Saved data entries
..............................
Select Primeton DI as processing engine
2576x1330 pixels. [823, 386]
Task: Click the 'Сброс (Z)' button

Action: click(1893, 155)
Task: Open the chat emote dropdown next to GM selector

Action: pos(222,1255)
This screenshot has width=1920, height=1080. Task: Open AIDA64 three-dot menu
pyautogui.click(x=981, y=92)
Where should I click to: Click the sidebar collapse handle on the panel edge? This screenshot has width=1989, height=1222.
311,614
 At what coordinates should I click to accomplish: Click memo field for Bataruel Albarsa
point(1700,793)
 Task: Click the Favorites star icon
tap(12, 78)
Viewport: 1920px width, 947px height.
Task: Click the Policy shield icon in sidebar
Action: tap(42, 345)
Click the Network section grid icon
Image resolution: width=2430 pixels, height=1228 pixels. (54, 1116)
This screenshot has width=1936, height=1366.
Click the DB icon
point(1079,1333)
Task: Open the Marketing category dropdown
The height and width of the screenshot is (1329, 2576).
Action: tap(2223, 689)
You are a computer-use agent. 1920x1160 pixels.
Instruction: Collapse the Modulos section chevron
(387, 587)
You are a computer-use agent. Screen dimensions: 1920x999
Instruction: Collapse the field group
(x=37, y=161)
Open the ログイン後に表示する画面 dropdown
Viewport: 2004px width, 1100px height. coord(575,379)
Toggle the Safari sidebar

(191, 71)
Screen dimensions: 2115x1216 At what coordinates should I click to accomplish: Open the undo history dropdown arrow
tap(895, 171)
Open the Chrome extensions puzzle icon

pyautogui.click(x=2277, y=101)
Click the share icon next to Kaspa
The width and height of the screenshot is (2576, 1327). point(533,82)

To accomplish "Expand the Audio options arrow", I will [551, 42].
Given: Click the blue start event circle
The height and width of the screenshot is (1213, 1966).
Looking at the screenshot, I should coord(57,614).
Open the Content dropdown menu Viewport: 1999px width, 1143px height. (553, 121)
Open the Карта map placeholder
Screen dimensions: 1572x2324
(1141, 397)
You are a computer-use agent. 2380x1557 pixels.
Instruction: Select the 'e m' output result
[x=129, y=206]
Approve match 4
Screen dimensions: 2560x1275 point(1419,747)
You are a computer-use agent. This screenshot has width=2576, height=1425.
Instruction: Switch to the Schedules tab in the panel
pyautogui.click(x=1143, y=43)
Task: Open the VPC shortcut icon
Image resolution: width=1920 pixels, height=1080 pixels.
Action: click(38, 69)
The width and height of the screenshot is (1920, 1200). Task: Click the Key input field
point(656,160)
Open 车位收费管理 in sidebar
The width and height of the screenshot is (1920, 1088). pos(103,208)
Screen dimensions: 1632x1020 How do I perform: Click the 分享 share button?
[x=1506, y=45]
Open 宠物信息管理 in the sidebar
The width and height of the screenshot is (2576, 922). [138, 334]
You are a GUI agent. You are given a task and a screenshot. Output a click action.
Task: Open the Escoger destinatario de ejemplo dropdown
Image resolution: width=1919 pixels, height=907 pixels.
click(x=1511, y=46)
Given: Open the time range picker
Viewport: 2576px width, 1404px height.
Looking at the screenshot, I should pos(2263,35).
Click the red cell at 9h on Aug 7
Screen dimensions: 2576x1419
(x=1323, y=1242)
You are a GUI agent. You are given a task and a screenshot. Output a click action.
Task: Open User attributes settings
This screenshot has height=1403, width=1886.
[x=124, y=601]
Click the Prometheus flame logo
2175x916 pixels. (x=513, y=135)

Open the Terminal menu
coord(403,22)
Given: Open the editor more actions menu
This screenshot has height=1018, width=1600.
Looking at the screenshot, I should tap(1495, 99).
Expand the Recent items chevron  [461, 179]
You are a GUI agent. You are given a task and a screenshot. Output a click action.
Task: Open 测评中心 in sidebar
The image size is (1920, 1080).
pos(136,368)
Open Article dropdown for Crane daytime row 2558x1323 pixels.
..............................
REQUIRED WORK -
You are asked to copy all of the entries above exactly.

RESULT OF THIS EXERCISE -
Select Primeton DI as processing engine
2576x1330 pixels. [823, 386]
Task: Click the 'Сброс (Z)' button

Action: click(1893, 155)
Task: Open the chat emote dropdown next to GM selector

Action: pos(222,1255)
This screenshot has width=1920, height=1080. Task: Open AIDA64 three-dot menu
pyautogui.click(x=981, y=92)
Where should I click to: Click the sidebar collapse handle on the panel edge? This screenshot has width=1989, height=1222.
311,614
 At what coordinates should I click to accomplish: Click memo field for Bataruel Albarsa
point(1700,793)
 Task: Click the Favorites star icon
tap(12, 78)
Viewport: 1920px width, 947px height.
Task: Click the Policy shield icon in sidebar
Action: tap(42, 345)
Click the Network section grid icon
Image resolution: width=2430 pixels, height=1228 pixels. (54, 1116)
This screenshot has width=1936, height=1366.
Click the DB icon
point(1079,1333)
Task: Open the Marketing category dropdown
The height and width of the screenshot is (1329, 2576).
Action: tap(2223, 689)
You are a computer-use agent. 1920x1160 pixels.
Instruction: Collapse the Modulos section chevron
(387, 587)
You are a computer-use agent. Screen dimensions: 1920x999
Instruction: Collapse the field group
(x=37, y=161)
Open the ログイン後に表示する画面 dropdown
Viewport: 2004px width, 1100px height. coord(575,379)
Toggle the Safari sidebar

(191, 71)
Screen dimensions: 2115x1216 At what coordinates should I click to accomplish: Open the undo history dropdown arrow
tap(895, 171)
Open the Chrome extensions puzzle icon

pyautogui.click(x=2277, y=101)
Click the share icon next to Kaspa
The width and height of the screenshot is (2576, 1327). point(533,82)

To accomplish "Expand the Audio options arrow", I will [551, 42].
Given: Click the blue start event circle
The height and width of the screenshot is (1213, 1966).
Looking at the screenshot, I should coord(57,614).
Open the Content dropdown menu Viewport: 1999px width, 1143px height. (553, 121)
Open the Карта map placeholder
Screen dimensions: 1572x2324
(1141, 397)
You are a computer-use agent. 2380x1557 pixels.
Instruction: Select the 'e m' output result
[x=129, y=206]
Approve match 4
Screen dimensions: 2560x1275 point(1419,747)
You are a computer-use agent. This screenshot has width=2576, height=1425.
Instruction: Switch to the Schedules tab in the panel
pyautogui.click(x=1143, y=43)
Task: Open the VPC shortcut icon
Image resolution: width=1920 pixels, height=1080 pixels.
Action: click(38, 69)
The width and height of the screenshot is (1920, 1200). Task: Click the Key input field
point(656,160)
Open 车位收费管理 in sidebar
The width and height of the screenshot is (1920, 1088). pos(103,208)
Screen dimensions: 1632x1020 How do I perform: Click the 分享 share button?
[x=1506, y=45]
Open 宠物信息管理 in the sidebar
The width and height of the screenshot is (2576, 922). [138, 334]
You are a GUI agent. You are given a task and a screenshot. Output a click action.
Task: Open the Escoger destinatario de ejemplo dropdown
Image resolution: width=1919 pixels, height=907 pixels.
click(x=1511, y=46)
Given: Open the time range picker
Viewport: 2576px width, 1404px height.
Looking at the screenshot, I should pos(2263,35).
Click the red cell at 9h on Aug 7
Screen dimensions: 2576x1419
(x=1323, y=1242)
You are a GUI agent. You are given a task and a screenshot. Output a click action.
Task: Open User attributes settings
This screenshot has height=1403, width=1886.
[x=124, y=601]
Click the Prometheus flame logo
2175x916 pixels. (x=513, y=135)

Open the Terminal menu
coord(403,22)
Given: Open the editor more actions menu
This screenshot has height=1018, width=1600.
Looking at the screenshot, I should tap(1495, 99).
Expand the Recent items chevron  [461, 179]
You are a GUI agent. You are given a task and a screenshot. Output a click action.
Task: Open 测评中心 in sidebar
The image size is (1920, 1080).
pos(136,368)
Open Article dropdown for Crane daytime row 2558x1323 pixels.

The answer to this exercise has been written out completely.